Development -> Production
I’ve been working very hard to get my site ready for release. The first version isn’t much, just a self-hosted version of the static site I have on SquareSpace right now, but with a working “contact” button. So, it’s been a while–why isn’t it done?
It seems that I’ve had many ideas on how to manage development, testing and production code and much of my code has some concept of this. But, not all. And, getting from most to all and getting it consistent is taking much longer than I anticipated.
My code is all on GitHub and I’ve really fallen in love with using “git push” and “git pull” on all my various machines (servers, laptop, home computer). I’m always in sync, have multiple backups and it is very quick. But, I’ve also been keeping all the site configuration data in the same place. So, now, if I make some setting changes for production, they appear everywhere. Not good!
I’ve figured out ways around most of this. I’m still keeping the configuration information in the repository, but I differentiate based on hostname.
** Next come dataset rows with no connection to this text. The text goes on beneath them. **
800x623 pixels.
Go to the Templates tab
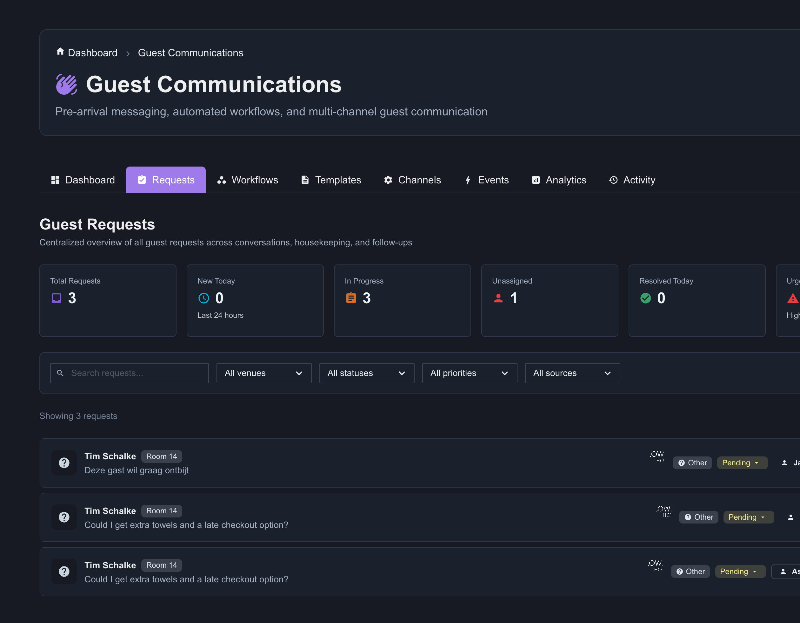pyautogui.click(x=331, y=180)
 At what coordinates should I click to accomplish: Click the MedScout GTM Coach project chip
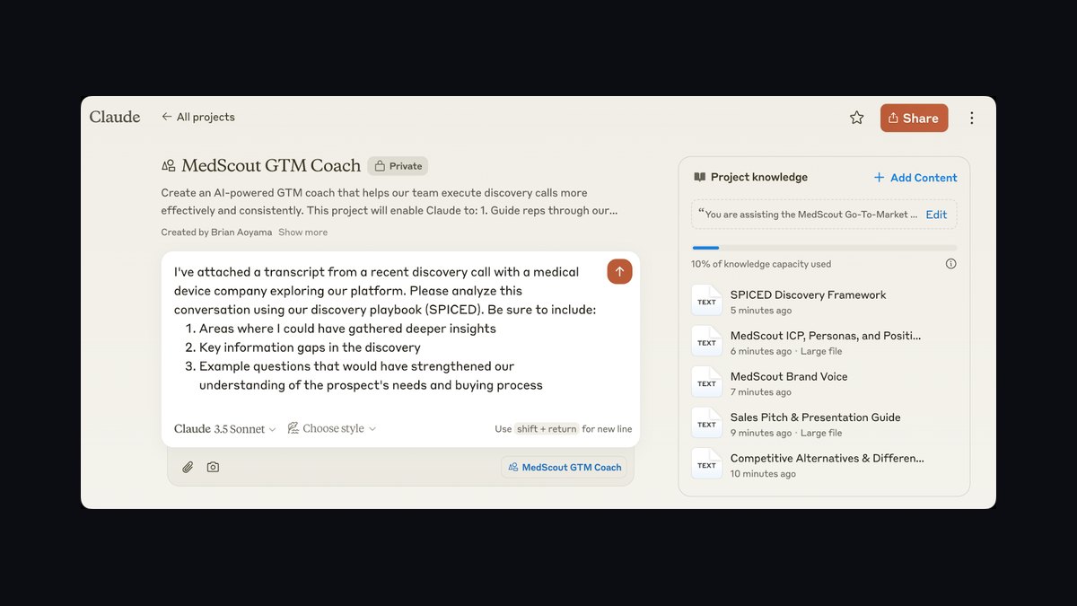[x=565, y=467]
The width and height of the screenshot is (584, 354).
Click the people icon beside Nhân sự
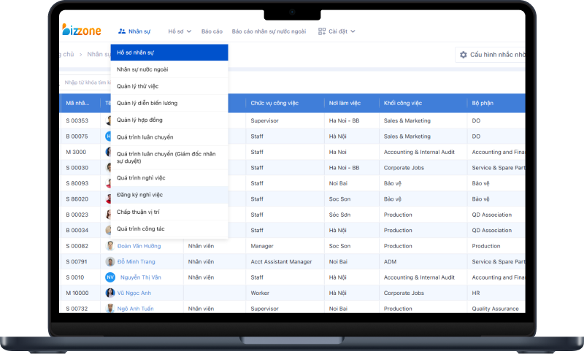click(x=122, y=31)
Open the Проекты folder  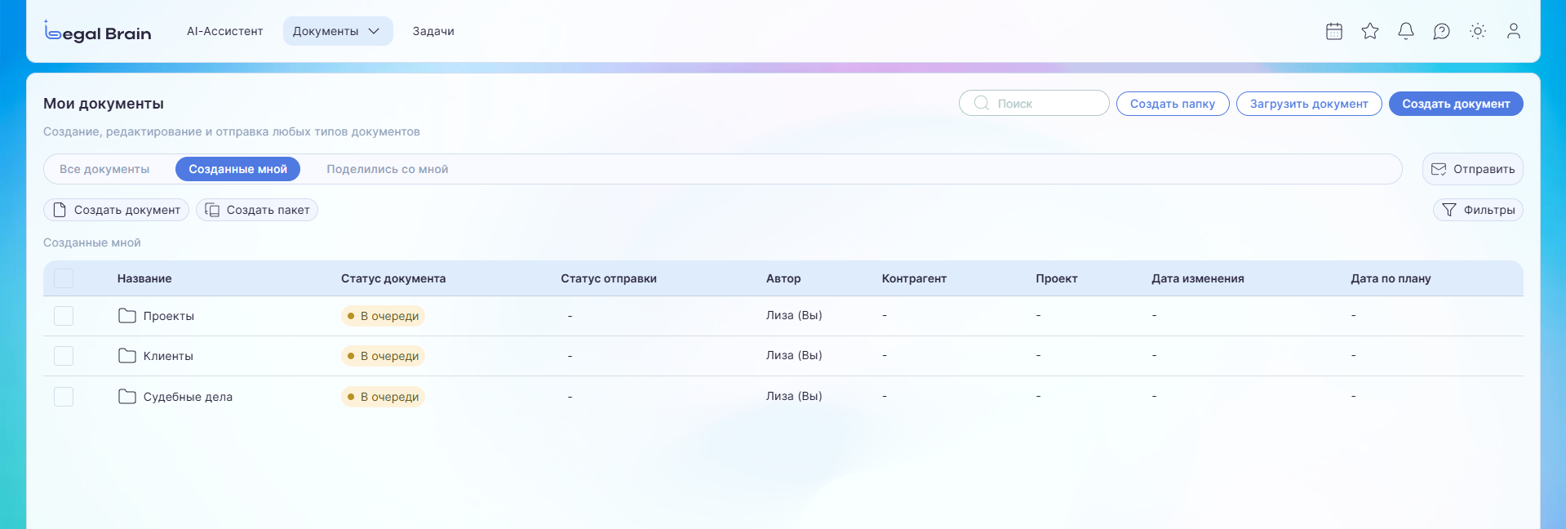pyautogui.click(x=168, y=316)
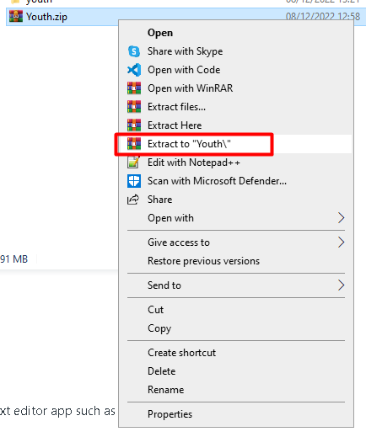366x437 pixels.
Task: Expand the Give access to submenu arrow
Action: point(341,242)
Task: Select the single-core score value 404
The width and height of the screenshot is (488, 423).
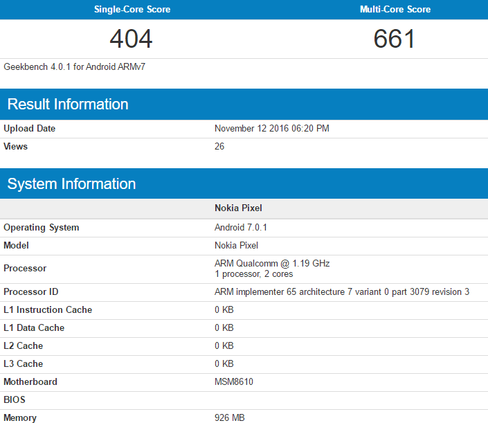Action: tap(131, 39)
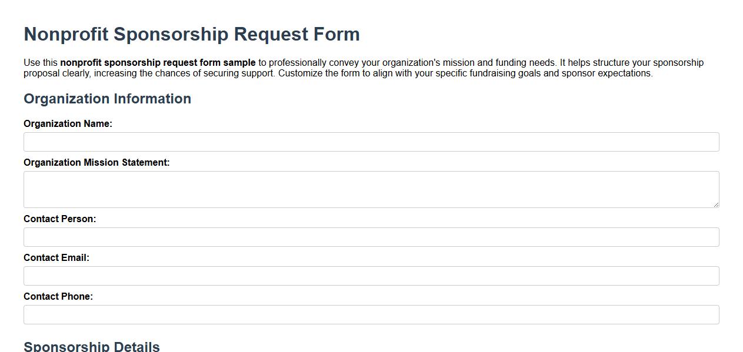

There really aren’t that many configuration files, so I have a mapping files that says where they all go, then I (am about to) write a script that goes through and puts links in the right places back to these files. This way, I have a 100% up-to-date picture of my configuration on every machine stored in the repository.
The next piece I’ve tested out, but not used for real yet is Amazon’s CloudFront. I create my bucket, turn on CloudFont, make a CNAME so the URL looks nice, inject this as a “prefix” to all of the image/css/js paths in my code and I’m done. Well, not quite.
First, I didn’t set the permissions explicitly, so everything was private. Then, I forgot the mime type, so everything was binary. Finally, I noticed that I’d missed adding the prefix in a few places. Nothing huge or that I haven’t dealt with before, but it is hard to test because only unique file propagate quickly. I guess I’ll have to wait until tomorrow to try again!